Bruce Ward

Bruce Ward stands in front of a steel-framed house under construction. Ward, who owns Sunrise Construction Specialties, is a longtime evangelist for the fire-resistant construction technique.

As wildfires in Oregon become more frequent and destructive, residents in at-risk areas, including Grant County, have begun to explore ways to keep their homes safe.

With hot, dry summers now a fact of life, an increasing number of the county’s new homeowners have opted for steel-framed, fire-resistant homes.

Grant County resident Bruce Ward, who owns Sunrise Construction Specialties with his wife, Kimberly, has been building steel-framed homes for decades.

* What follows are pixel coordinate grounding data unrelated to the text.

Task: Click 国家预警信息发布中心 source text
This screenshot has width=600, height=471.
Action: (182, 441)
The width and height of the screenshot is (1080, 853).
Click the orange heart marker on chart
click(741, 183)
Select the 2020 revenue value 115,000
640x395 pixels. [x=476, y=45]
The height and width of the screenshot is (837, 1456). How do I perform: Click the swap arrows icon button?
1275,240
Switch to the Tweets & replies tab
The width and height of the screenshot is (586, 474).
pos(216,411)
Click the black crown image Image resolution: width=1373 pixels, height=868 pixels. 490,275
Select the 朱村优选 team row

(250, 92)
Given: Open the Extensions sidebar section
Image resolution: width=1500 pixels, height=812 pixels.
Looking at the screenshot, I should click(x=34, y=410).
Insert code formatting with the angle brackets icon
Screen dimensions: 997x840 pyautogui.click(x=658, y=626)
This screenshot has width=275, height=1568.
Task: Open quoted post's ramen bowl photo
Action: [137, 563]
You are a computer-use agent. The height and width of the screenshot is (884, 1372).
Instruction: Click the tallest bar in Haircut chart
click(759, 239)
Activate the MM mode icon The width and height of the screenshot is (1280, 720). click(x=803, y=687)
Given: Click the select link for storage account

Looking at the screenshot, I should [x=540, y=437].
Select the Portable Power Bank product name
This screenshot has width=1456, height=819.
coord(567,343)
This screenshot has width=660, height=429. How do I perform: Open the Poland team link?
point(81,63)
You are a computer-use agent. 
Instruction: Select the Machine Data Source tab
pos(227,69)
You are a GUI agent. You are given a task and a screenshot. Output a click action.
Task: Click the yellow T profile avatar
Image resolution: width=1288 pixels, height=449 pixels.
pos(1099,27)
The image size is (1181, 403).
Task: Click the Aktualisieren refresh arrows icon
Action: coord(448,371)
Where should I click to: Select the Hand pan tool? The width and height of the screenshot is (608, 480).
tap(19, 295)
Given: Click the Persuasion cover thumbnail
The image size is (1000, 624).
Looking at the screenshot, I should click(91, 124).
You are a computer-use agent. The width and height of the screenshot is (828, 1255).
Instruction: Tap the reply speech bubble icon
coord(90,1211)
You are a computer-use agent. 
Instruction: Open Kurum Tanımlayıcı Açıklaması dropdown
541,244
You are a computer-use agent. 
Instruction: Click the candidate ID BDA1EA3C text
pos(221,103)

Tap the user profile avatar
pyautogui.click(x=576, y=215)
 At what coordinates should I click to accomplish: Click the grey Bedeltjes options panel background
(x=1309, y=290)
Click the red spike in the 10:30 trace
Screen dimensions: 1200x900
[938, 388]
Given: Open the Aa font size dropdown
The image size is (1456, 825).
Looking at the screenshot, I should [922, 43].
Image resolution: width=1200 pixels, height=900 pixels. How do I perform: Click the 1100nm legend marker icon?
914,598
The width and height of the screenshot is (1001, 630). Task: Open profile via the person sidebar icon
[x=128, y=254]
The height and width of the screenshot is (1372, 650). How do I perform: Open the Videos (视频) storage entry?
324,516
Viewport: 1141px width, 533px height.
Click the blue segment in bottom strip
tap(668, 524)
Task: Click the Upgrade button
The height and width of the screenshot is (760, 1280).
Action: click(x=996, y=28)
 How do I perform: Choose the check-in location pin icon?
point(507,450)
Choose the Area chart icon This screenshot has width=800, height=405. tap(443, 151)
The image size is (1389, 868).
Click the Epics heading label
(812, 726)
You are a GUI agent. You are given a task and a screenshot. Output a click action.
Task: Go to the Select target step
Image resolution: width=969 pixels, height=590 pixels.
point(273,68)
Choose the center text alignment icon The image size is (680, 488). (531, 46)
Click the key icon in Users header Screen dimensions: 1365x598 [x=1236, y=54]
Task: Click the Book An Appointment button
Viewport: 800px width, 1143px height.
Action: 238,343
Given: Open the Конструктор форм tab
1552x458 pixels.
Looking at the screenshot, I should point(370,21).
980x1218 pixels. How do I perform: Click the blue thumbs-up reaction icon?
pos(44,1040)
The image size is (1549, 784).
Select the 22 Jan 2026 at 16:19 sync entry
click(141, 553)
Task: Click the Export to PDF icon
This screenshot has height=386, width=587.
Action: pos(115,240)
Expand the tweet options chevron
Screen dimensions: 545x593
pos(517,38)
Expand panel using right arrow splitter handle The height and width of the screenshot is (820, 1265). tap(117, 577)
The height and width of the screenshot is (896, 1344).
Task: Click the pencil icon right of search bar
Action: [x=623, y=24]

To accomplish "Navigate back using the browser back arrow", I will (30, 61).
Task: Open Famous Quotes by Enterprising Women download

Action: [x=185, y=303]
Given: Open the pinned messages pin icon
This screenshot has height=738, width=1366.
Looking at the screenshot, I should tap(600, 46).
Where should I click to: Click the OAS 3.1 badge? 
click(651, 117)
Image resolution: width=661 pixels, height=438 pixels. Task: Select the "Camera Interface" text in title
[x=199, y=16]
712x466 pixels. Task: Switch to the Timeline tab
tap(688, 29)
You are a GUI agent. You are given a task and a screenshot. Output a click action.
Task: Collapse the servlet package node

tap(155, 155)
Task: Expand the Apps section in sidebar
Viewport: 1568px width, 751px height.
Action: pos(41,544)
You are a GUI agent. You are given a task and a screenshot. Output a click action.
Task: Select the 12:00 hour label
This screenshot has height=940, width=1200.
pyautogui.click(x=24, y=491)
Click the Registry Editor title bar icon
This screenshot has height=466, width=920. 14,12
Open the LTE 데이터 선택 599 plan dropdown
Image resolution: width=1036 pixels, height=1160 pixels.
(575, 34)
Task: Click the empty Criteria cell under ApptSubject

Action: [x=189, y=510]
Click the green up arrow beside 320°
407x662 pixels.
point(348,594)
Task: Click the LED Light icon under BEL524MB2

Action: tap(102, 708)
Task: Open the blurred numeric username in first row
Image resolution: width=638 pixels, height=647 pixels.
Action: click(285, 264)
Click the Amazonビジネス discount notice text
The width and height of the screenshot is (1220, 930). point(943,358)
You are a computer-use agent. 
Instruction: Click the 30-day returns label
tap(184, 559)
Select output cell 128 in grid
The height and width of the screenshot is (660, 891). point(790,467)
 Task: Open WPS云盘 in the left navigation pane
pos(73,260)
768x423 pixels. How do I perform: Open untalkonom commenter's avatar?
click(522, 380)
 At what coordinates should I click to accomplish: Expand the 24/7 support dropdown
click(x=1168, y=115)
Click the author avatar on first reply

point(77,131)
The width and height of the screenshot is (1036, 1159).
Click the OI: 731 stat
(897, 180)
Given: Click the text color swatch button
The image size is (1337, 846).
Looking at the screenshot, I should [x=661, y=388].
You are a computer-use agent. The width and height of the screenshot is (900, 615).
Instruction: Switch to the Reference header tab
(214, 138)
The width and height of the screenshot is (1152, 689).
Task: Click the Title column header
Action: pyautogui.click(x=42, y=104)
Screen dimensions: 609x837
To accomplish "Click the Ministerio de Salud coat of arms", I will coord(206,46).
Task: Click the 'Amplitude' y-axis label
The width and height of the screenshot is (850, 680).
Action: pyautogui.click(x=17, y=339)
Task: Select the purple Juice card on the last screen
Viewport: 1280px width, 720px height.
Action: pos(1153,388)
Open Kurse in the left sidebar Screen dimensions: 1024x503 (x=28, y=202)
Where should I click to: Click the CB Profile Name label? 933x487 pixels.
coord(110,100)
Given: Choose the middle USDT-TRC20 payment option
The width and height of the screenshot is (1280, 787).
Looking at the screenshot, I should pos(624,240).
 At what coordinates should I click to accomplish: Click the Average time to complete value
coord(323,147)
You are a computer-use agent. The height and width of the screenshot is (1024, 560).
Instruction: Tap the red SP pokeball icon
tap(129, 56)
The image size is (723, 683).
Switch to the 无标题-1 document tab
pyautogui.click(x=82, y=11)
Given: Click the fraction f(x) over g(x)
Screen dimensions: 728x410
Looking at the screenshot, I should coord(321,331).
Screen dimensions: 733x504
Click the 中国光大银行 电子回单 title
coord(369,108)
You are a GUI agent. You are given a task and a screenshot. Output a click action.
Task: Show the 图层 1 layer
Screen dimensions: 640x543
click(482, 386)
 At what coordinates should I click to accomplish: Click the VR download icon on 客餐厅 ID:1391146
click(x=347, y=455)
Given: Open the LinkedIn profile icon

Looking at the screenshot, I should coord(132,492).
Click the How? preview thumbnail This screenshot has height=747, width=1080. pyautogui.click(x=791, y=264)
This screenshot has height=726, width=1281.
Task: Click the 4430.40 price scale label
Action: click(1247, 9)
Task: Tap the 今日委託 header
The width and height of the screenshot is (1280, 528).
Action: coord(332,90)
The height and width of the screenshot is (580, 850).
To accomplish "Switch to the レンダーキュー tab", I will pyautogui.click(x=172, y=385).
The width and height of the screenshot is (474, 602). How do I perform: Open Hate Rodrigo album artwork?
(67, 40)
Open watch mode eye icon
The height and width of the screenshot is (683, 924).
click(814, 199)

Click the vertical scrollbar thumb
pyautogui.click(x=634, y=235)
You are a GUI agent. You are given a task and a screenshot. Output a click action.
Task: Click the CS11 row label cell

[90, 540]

In fact, he is somewhat of an evangelist for the construction technique. For five years in the early 1990s, Ward hosted seminars across the country on the benefits of steel houses after spending the first part of his career at a steel plant in Salem.

Ward said he branched out on his own as lumber prices shot up and people started to consider building steel-framed homes.

Ward said he started out building spec houses on the weekends and noticed that he was frequently getting calls with questions about steel-framed homes.

“I was on the phone every night for hours giving away information,” he said. “I felt this could be a (trend).”

Later, Ward said, he was recruited by the head of U.S. Steel and teamed up with an engineer from a national research center to conduct weekly seminars around the country for five years and later across the globe, to Europe and Japan.

Ward said he went on to work with a structural engineer from Oregon State University to develop a steel roof truss for a project in Hawaii.

He said part of the reason the project’s builders opted for a steel frame was that termites were a significant problem in Hawaii.

Termite resistance is “one of the side benefits” of framing with steel, he said.

“I’ve had several people I’ve built houses for over the years say to me, ‘We don’t have any bugs in our house,’ and I’ve told them, ‘Well, there’s nothing for them to burrow into,’” Ward said.

The overriding benefit of a steel-framed home, Ward said, is its resistance to fires and other natural disasters.

“The components in my house are not going to fuel a fire,” Ward said. For example, he told the Eagle, a faulty electrical box inside a wall, a common cause of house fires, would not burn in a steel-framed home. Within an interior wall, with fire-resistant studs on each side, he said the fire has nowhere to go. Indeed, Ward said no home is 100% fireproof.

In addition, Ward said, he uses non-combustible building materials, metal roofs and roof sheathing products.

Larry Williams, executive director of the Steel Framing Industry Association, said with a steel-framed home, provided the fire can be kept outside of the building envelope, then the most important consideration is how much combustible material is inside the structure.

“In the event the flame reaches inside the home, you can expect contents that can burn will burn,” Williams said. “And that includes wood framing.”

Ward added that no house is fireproof.

“Once it gets into your house and gets into your furnishings,” Ward said, “you know you’re in trouble.”

Ward said after 30 years of touting the benefits of fire-resistant homebuilding techniques, people are starting to hear the message.

“Now the West Coast burned up,” he said. “Now we have global warming.”

Steel-framed vs. wood-framed

While steel framing historically has been more expensive than building with wooden 2-by-4s, wood’s cost advantage has shrunk considerably of late, according to Larry Williams, executive director of the Steel Framing Industry Association.

Williams said a pre-COVID-era study done by the SFIA found that a steel-framed house would cost about $1 per square foot more than one framed with wood, which for a 2,594-square-foot house would translate to an additional $2,594 on a basic home costing $296,652 to build.

Since then, however, skyrocketing lumber costs have changed the calculation for the foreseeable future.

Typically, wood prices have ranged between $300 and $500 per 1,000 board feet, Williams said.

But earlier this year, he pointed out, a cost analysis from the National Association of Home Builders found that framing lumber prices had hit all-time highs of $1,600 per 1,000 board feet.

Prices receded over the summer, Williams noted, but last week they were $676 per 1,000 board foot, significantly higher than the historical norms.

Williams noted that framing costs are typically around 17% of the total cost of building a home, so considering the total cost of construction, framing with steel has minimal impact on the pocketbook.

Up to now, the primary market for steel framing has been midrise buildings such as apartment complexes and hotels. But Williams said megafires in California, coupled with soaring lumber costs, have prompted an uptick in interest in steel framing for residential construction from across the country.

Apparently, interest has risen enough to keep Ward plenty busy. So far this year, the steel-loving homebuilder has built six houses in Grant County.